» **TASK TO CARRY OUT**: With the pictures left out, set down the line containing "The height and width of the screenshot is (824, 1456)." and each line after it to the end of the material, exactly as written.

AVAILABLE DATA START

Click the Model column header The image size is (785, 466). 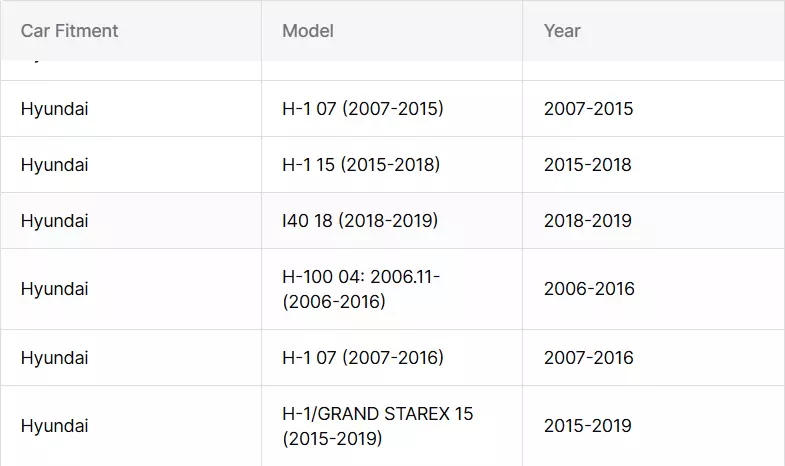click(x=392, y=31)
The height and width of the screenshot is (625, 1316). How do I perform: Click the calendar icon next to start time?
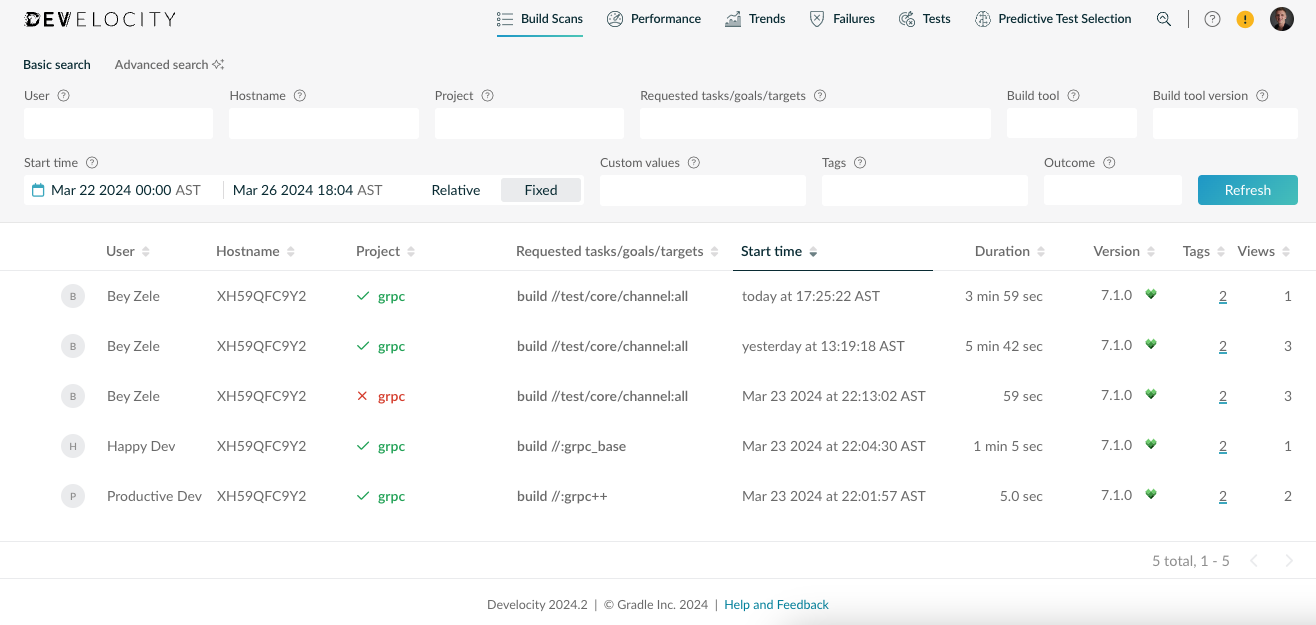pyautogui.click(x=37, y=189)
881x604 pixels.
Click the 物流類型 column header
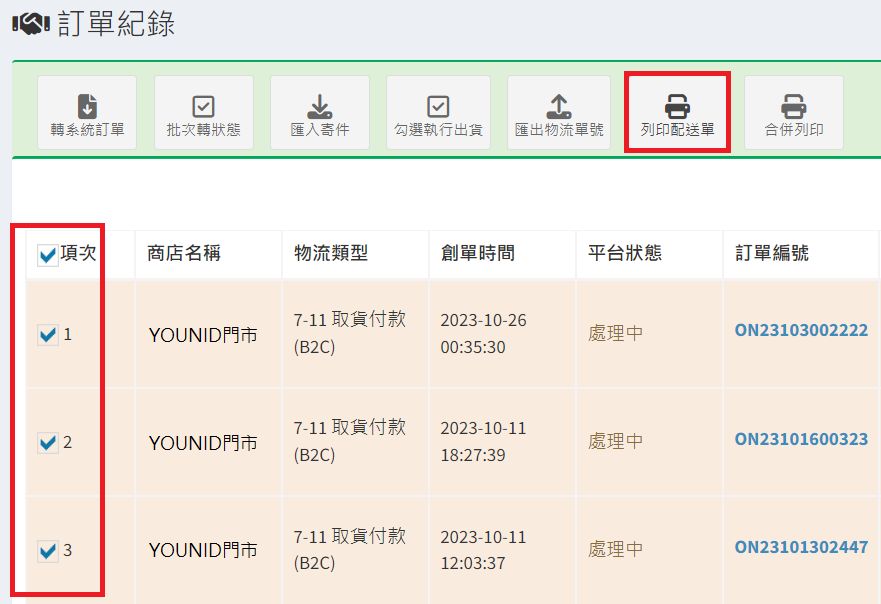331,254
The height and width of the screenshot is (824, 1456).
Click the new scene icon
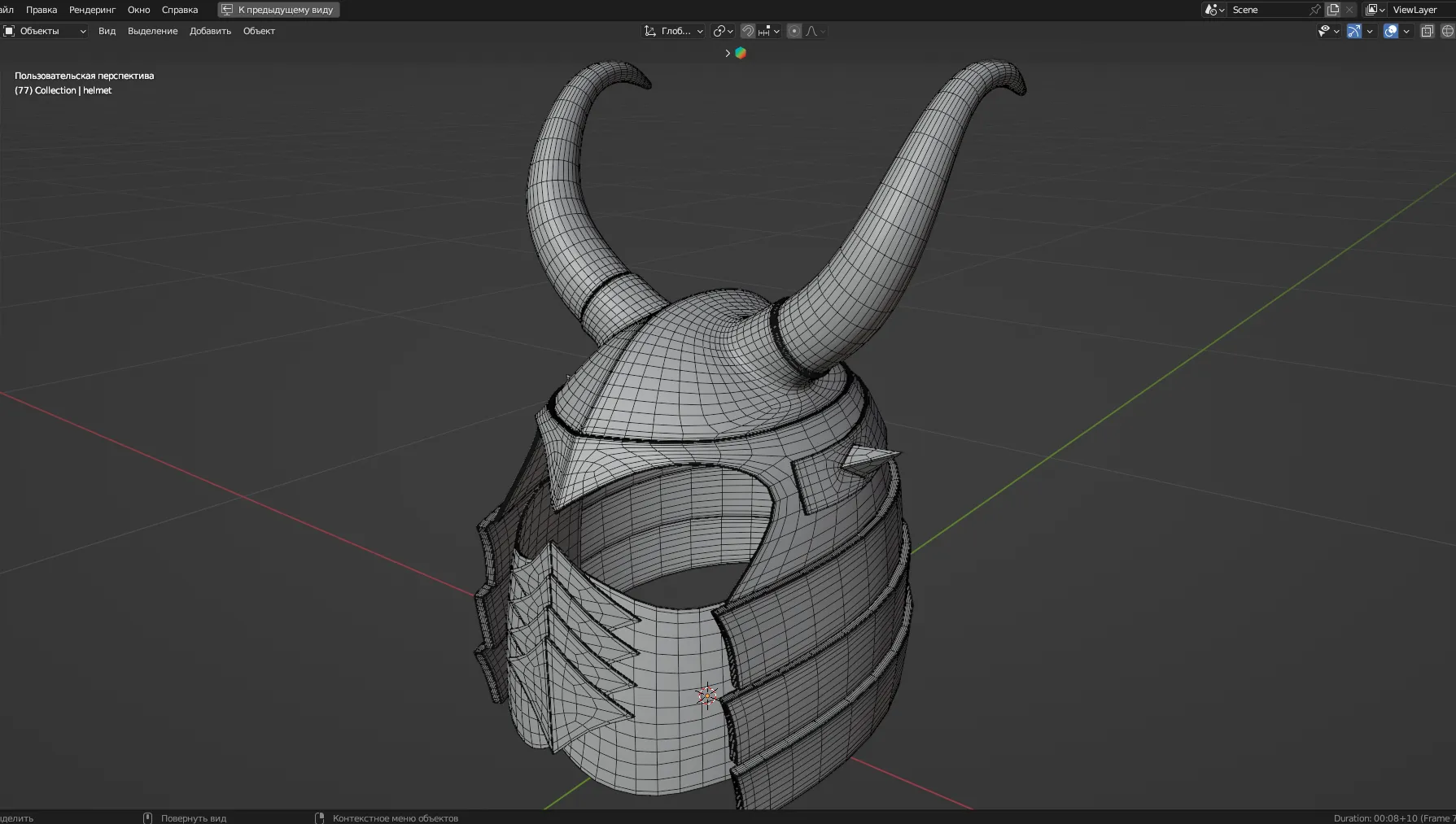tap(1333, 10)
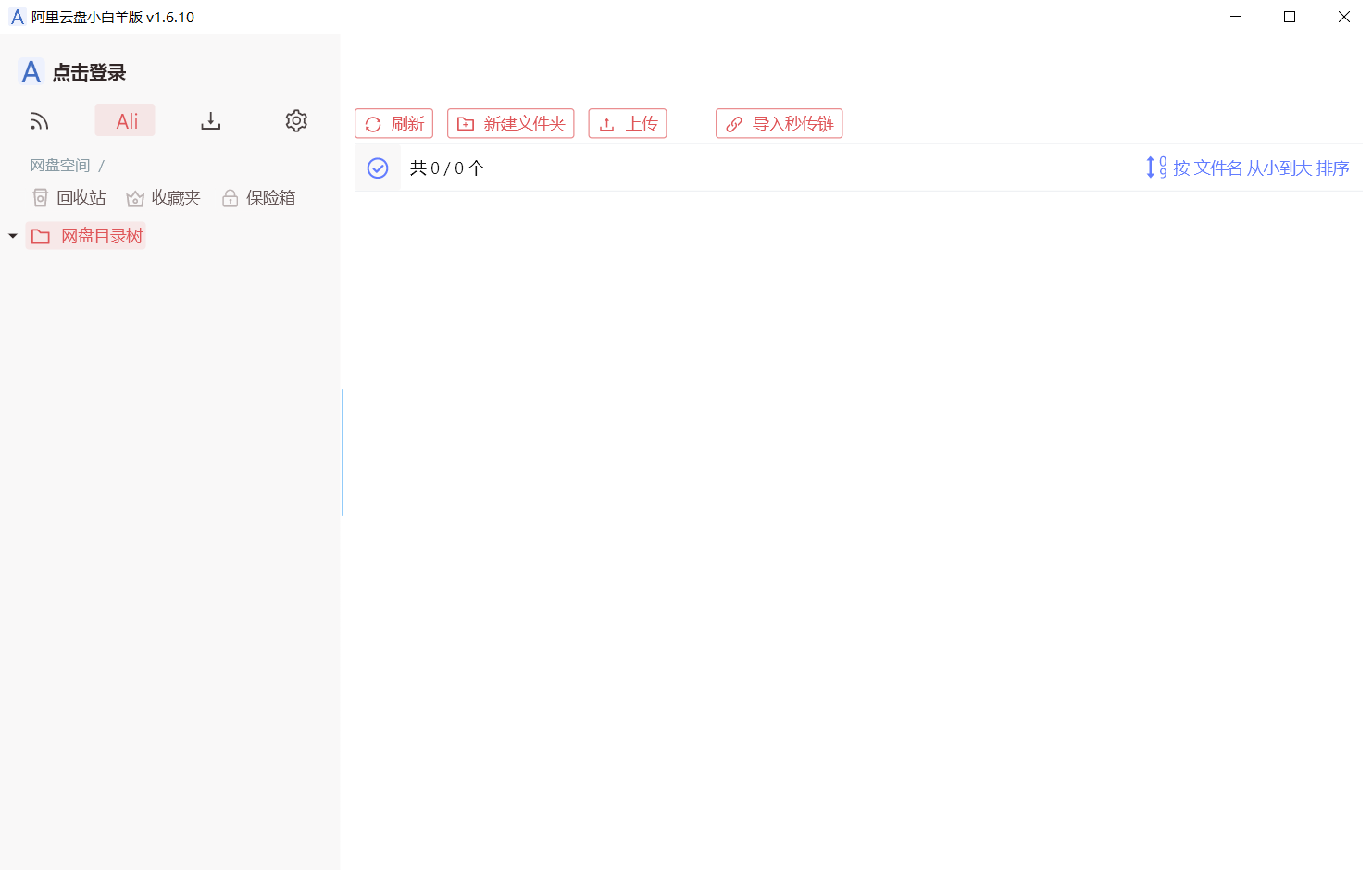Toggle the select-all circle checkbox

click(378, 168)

AVAILABLE DATA END

» **REPLY TO THE TASK**:
The height and width of the screenshot is (824, 1456).
Click the new scene icon
tap(1333, 10)
Toggle the select-all circle checkbox

click(378, 168)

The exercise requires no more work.